Nothing but the lines from the one with "This screenshot has width=1568, height=779." down to the one with "Given: Open the Tools menu" should be returned, exactly and with both ends included, from the material below.

☆ ☆ ☆ ☆

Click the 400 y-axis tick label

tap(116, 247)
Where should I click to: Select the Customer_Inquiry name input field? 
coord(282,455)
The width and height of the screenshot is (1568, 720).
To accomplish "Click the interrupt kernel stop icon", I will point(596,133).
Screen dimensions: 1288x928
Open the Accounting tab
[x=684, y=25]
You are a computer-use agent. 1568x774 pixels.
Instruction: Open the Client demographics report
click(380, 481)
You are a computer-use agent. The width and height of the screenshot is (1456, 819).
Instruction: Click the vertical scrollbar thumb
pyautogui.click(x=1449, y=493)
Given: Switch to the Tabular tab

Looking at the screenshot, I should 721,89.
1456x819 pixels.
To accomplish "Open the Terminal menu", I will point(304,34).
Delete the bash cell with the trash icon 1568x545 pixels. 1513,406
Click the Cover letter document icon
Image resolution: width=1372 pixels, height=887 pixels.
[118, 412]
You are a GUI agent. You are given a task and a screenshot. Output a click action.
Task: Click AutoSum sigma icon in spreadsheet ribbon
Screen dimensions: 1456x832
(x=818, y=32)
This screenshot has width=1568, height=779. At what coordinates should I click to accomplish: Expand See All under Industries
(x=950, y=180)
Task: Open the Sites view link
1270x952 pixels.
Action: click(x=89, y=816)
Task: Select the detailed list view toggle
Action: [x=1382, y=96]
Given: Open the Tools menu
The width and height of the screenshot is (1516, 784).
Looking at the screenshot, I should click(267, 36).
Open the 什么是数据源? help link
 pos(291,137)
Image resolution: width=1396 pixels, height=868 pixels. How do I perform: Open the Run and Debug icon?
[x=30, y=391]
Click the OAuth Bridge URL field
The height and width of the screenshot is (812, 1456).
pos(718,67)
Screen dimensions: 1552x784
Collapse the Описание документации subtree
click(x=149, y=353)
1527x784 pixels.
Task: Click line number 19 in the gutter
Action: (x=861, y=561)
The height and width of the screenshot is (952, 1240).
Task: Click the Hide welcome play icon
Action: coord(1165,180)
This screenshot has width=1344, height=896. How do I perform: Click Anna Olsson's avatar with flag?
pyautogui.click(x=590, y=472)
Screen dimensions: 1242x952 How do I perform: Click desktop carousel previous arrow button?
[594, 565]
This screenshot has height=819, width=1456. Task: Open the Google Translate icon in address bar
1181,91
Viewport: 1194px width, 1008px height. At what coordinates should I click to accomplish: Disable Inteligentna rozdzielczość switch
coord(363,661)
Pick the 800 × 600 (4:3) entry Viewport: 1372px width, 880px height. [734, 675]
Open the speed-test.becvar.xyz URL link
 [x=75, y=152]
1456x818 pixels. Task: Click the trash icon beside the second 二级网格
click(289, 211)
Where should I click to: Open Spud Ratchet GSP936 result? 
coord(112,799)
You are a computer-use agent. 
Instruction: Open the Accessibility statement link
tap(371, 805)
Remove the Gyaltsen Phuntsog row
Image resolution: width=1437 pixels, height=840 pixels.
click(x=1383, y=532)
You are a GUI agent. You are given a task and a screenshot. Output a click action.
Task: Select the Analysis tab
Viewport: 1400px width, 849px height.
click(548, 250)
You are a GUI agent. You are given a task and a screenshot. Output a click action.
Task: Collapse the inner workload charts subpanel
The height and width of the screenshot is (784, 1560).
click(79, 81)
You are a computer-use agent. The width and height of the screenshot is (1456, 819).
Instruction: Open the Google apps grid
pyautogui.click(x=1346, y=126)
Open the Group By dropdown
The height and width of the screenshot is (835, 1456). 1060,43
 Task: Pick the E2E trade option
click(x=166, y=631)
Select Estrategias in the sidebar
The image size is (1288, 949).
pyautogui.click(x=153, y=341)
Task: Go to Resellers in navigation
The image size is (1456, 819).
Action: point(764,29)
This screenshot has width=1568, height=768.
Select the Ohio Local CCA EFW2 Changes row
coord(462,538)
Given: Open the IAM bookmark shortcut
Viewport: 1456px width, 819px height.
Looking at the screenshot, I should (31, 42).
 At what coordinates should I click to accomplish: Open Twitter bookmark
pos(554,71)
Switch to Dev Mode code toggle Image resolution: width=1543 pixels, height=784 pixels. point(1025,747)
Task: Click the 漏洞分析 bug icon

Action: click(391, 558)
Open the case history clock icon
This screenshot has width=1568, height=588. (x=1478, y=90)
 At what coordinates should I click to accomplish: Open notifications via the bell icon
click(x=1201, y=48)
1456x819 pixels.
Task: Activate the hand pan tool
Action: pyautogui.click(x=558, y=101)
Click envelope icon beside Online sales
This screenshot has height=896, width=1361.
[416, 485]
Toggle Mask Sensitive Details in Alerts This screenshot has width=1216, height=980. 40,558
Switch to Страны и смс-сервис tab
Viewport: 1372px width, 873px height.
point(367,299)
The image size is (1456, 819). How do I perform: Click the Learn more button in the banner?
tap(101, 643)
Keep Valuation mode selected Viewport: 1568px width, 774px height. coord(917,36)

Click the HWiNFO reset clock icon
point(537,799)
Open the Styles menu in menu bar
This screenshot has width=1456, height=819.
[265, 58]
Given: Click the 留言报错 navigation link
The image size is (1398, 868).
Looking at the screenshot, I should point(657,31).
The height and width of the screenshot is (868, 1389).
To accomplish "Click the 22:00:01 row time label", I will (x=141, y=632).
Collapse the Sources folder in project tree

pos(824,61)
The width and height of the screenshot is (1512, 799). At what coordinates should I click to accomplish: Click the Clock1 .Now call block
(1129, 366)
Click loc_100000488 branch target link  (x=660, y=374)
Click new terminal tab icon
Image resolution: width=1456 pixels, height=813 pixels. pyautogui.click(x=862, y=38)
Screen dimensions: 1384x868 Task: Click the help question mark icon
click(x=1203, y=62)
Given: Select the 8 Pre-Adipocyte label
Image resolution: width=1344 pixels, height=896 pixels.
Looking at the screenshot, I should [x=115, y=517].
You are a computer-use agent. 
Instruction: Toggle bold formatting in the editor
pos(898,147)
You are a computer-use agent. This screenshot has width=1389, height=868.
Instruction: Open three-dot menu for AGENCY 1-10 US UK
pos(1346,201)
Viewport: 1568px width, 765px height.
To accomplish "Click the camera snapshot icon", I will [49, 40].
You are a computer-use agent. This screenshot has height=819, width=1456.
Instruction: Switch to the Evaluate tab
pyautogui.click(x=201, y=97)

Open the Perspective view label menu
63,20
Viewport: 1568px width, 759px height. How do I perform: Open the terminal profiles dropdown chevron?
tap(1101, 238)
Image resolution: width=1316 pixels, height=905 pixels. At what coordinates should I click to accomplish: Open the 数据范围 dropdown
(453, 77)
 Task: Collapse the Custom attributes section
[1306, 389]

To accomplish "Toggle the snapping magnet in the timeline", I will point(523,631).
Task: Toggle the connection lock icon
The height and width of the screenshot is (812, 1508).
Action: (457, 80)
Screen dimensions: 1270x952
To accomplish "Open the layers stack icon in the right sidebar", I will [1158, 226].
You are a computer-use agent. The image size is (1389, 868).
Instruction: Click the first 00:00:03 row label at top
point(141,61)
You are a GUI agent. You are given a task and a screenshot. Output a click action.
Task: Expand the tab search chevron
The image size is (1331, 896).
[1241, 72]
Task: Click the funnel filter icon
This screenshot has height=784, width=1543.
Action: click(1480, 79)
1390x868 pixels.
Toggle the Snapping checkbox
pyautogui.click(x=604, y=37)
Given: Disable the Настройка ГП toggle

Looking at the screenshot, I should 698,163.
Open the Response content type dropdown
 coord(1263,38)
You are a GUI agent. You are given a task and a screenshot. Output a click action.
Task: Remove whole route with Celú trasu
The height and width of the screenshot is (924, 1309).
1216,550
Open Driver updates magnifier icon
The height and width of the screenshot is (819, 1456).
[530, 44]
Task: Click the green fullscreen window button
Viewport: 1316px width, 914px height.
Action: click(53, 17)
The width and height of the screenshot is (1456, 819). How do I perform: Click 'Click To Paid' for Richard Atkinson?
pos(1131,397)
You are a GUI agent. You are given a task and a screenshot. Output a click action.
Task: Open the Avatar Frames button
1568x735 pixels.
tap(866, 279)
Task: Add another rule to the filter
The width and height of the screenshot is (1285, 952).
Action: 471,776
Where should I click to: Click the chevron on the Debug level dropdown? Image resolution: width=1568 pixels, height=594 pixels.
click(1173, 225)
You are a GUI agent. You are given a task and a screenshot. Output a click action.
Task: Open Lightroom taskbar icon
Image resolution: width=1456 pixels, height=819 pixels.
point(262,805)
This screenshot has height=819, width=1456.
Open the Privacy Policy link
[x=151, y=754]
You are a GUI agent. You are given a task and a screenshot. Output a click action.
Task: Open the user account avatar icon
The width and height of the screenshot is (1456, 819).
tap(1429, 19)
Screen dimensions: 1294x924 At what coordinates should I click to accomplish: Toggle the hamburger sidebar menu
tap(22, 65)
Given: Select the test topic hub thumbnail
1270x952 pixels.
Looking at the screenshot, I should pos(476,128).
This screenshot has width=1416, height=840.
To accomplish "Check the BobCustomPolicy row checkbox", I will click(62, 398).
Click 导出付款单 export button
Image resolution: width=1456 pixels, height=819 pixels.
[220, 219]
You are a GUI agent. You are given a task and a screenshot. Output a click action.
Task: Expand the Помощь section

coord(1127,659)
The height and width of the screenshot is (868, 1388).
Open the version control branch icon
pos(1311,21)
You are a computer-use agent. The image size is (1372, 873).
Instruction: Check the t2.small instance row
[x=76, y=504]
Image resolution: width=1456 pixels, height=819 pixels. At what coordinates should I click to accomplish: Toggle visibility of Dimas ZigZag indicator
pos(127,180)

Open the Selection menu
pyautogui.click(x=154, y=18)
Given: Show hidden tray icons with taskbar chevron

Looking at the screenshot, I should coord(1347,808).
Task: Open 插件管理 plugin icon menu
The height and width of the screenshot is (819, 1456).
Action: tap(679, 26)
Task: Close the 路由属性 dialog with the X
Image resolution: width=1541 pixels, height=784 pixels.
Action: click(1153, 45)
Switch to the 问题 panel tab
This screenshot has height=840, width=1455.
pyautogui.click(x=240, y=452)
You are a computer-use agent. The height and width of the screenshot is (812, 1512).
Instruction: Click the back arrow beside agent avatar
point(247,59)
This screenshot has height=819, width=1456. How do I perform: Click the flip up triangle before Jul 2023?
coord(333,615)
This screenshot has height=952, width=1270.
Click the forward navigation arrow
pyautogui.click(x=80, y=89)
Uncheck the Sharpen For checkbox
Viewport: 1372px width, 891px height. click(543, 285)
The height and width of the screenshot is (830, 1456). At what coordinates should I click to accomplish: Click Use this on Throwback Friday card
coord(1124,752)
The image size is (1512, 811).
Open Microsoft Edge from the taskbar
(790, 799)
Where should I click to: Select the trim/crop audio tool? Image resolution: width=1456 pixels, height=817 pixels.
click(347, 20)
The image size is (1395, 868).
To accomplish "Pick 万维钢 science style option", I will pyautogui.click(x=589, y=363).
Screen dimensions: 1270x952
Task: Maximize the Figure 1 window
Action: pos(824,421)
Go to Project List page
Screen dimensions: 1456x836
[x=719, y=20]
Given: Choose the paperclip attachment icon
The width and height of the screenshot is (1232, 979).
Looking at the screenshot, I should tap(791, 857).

☆ ☆ ☆ ☆

Expected output:
This screenshot has width=1568, height=779. At what coordinates should I click to accomplish: Expand See All under Industries
(x=950, y=180)
Task: Open the Sites view link
1270x952 pixels.
Action: click(x=89, y=816)
Task: Select the detailed list view toggle
Action: [x=1382, y=96]
Given: Open the Tools menu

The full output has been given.